Vision at the Ryder Cup25th Sep 2018
With the Ryder Cup starting on Friday, all eyes are on the golfing world as the tournament promises to be one of the best yet. Both Tiger Woods and Justin Rose are heading to Paris off the back of big wins, and for the first time ever, all of the world's top 10 ranked gofers will be featuring in the tournament.
I will be watching with interest, and particularly paying attention to the putting techniques that the players are using. Over the years I have worked with several golfers to investigate their visual approach to putting and have found each to have very different techniques. Many of the quirks and idiosyncrasies that the players use will not be visible via the TV screen. I use the Tobii 2 eye tracking glasses to monitor many aspects of putting routine. The most researched area that the eye tracker gives me access to is the players use of Quiet Eye technique. Quiet Eye (QE) was first discovered by Joan Vickers in the 1990s. She recognised that players who were better at putting held their final gaze on one specific point on the golf ball for an extended period of time before they began their stroke. Research went further than this and demonstrated that QE duration could not only differentiate elite golfers from novices, but could also be seen as a difference between good shots and bad shots. So an expert golfer would show a longer QE period on putts that were holed compared to putts that missed. Sam Vine and his group at Exeter University have carried out much research in to QE, including showing how it can be trained and brings about improvement in golf putting. In fact, he has shown that even elite golfers can improve by around 6%, or 2 shots per round through the use of QE training.

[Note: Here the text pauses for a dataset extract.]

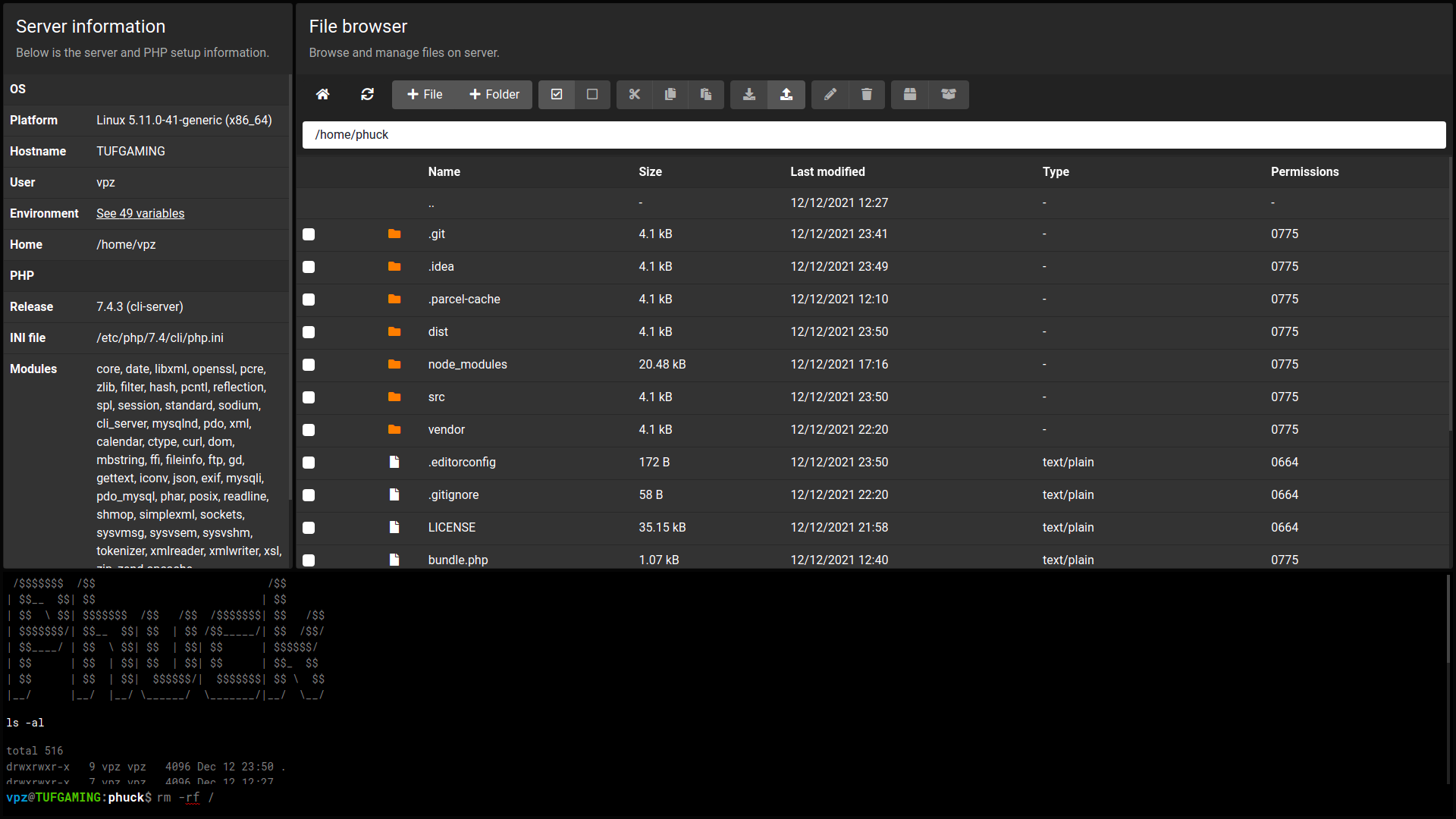Click the extract open-box icon
The width and height of the screenshot is (1456, 819).
tap(949, 94)
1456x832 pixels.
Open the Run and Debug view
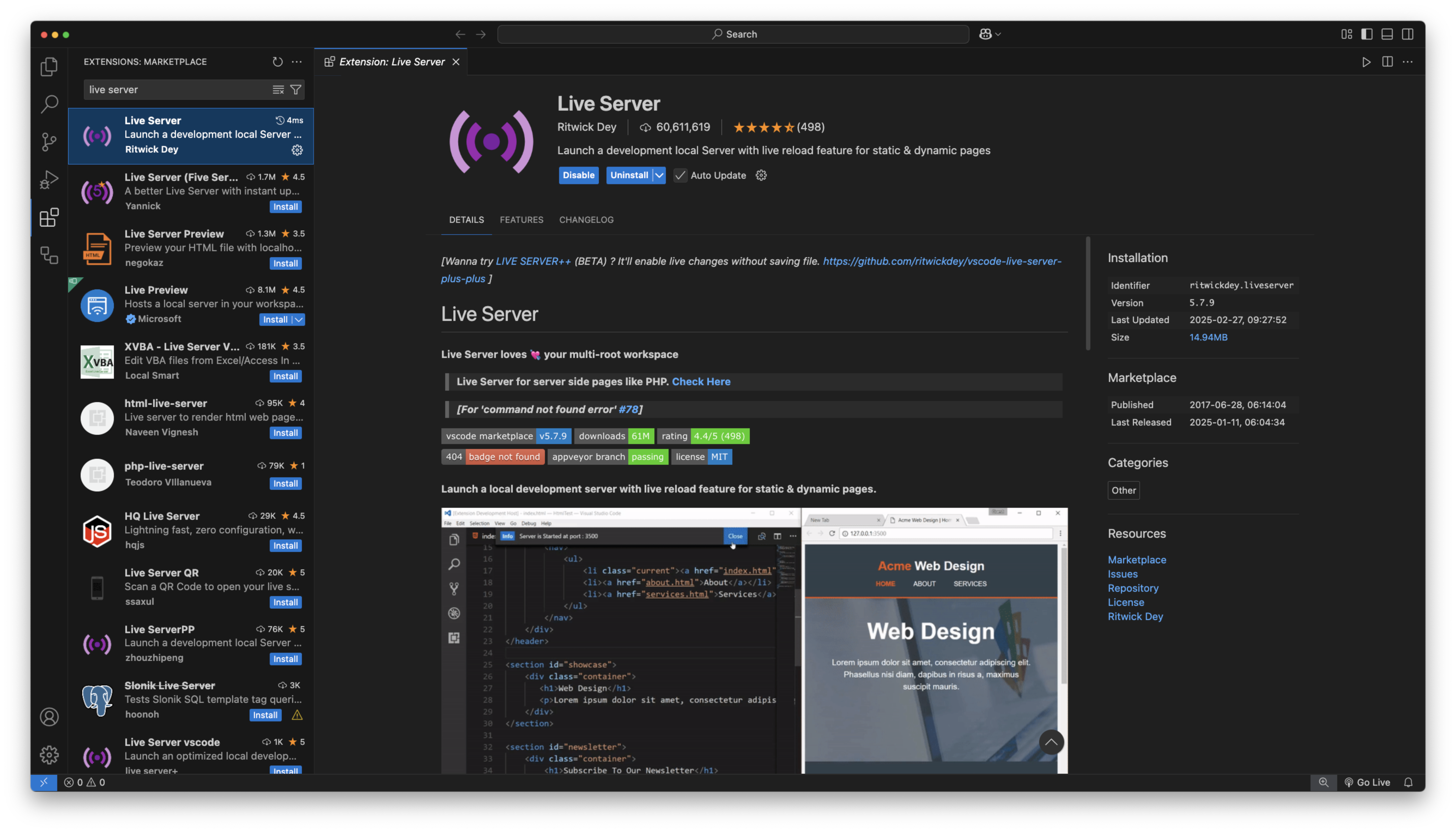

It is not just QE that I would use when working with a golfer. Many of the most common putting mistakes are due to lack of understanding of the visual system. For example, any slight tilt or angle of the head is going to make the eyes offset and mean that any information they send to the brain about alignment and distance will be skewed and unreliable. Yet how often do you see golfers glance at the hole once they are in the address position and then make slight changes to their set up? Once you have got as far as the address position you just need to trust that you read the green correctly when your eyes were in a more reliable position. Your line to the hole will always look 'wrong' from this position so any changes made at this stage are not going to be helpful – yet when under the extreme pressure that is bound to occur during the Ryder Cup it can be very difficult to trust your first read and just go with it.
Eye dominance is another interesting factor that can affect putting. Your dominant eye is the one that you align to and it feeds information to the brain a split second faster than the other eye. This speed is not important in a self-paced sport like golf, but you do want your dominant eye to have clear view of the line you want the ball to roll along. This means that if you are right handed and right-eye dominant (or left handed and left-eye dominant), the bridge of your nose will be a block to viewing this line. From a purely visual point of view, it would be better for these players to have the ball slightly further out in their stance, whereas cross dominant players (right handed/left eyed or left handed/right eyed) are best having their dominant eye directly over the ball. I wouldn't want to mess around with the stance and head position of a player if putting is going well but it is interesting to mote who adopts the ideal stance naturally, and if someone is struggling with their putting, this tweak could be useful to them.
I am sure that over the course of the tournament there will be many enthralling twists and turns before we know whether Europe will manage to win the trophy back from the US but it wouldn't surprise me if the best putting team ended up as the overall winners. I for one will be watching with interest to see the tactics and techniques the players put into place, and which are most successful on the most demanding of stages.